## Exercise goal
Each record, word for word and stripped of pictures, is what the answer should contain.

(Available records begins)

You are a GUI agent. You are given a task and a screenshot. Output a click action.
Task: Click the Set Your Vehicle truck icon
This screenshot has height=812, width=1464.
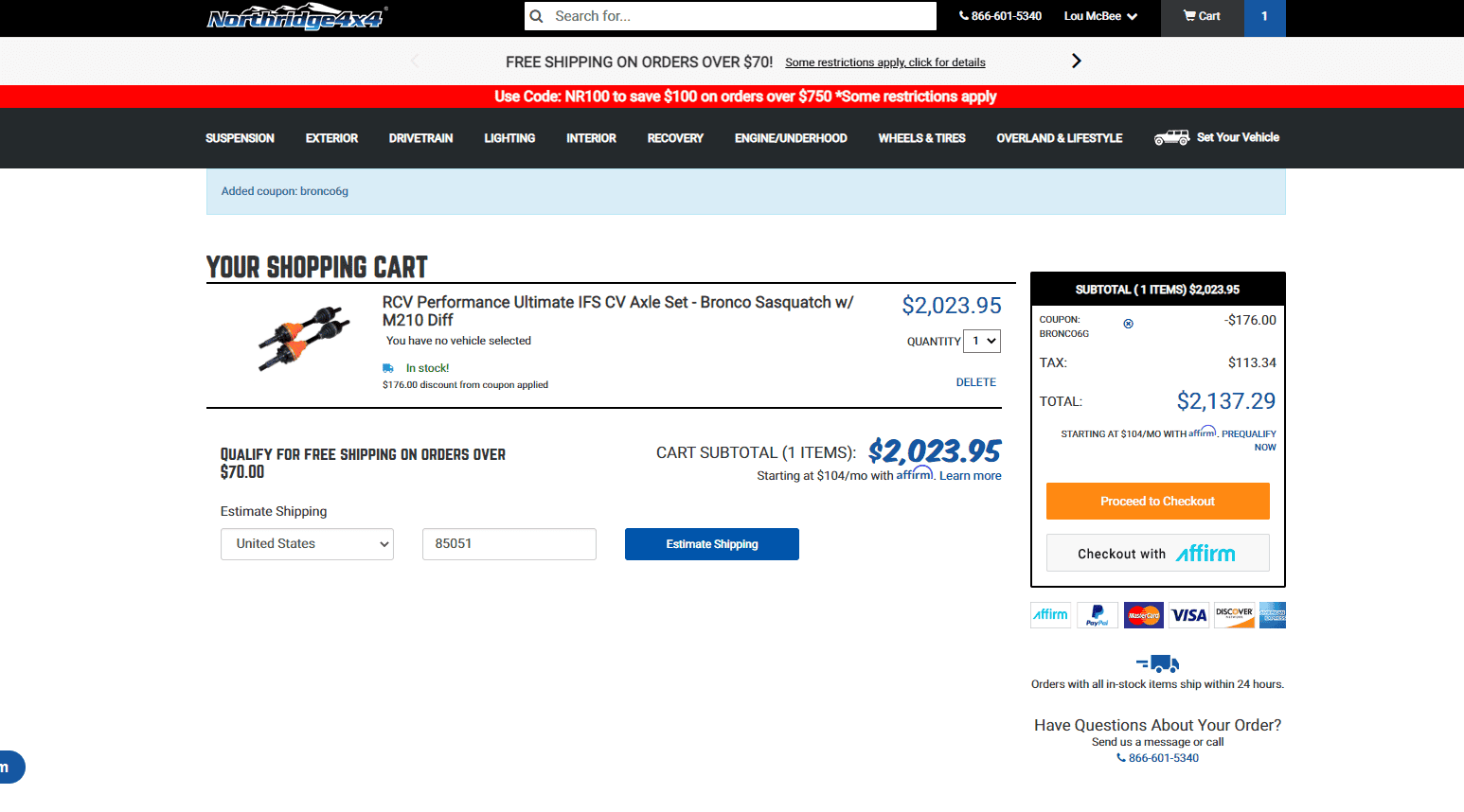pyautogui.click(x=1171, y=137)
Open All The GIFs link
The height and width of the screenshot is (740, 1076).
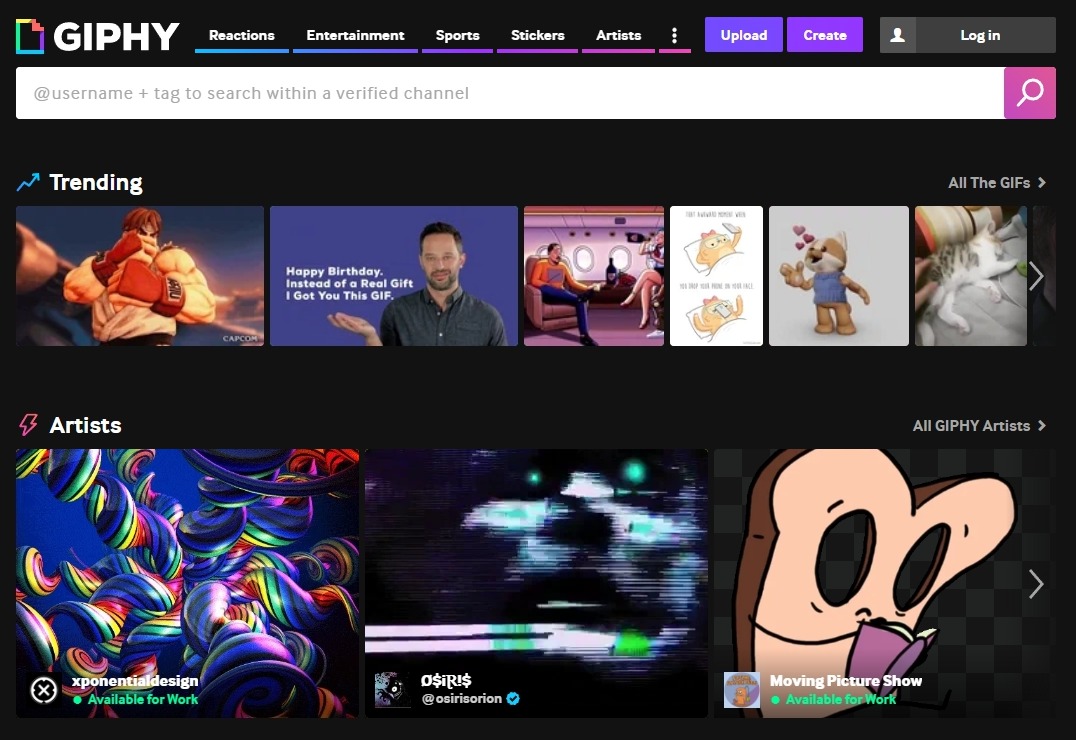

(Available records ends)

## Answer space
You are a GUI agent. You are given a task and a screenshot. Output a click action.
Task: Click the Set Your Vehicle truck icon
This screenshot has height=812, width=1464.
pyautogui.click(x=1171, y=137)
Open All The GIFs link
The height and width of the screenshot is (740, 1076).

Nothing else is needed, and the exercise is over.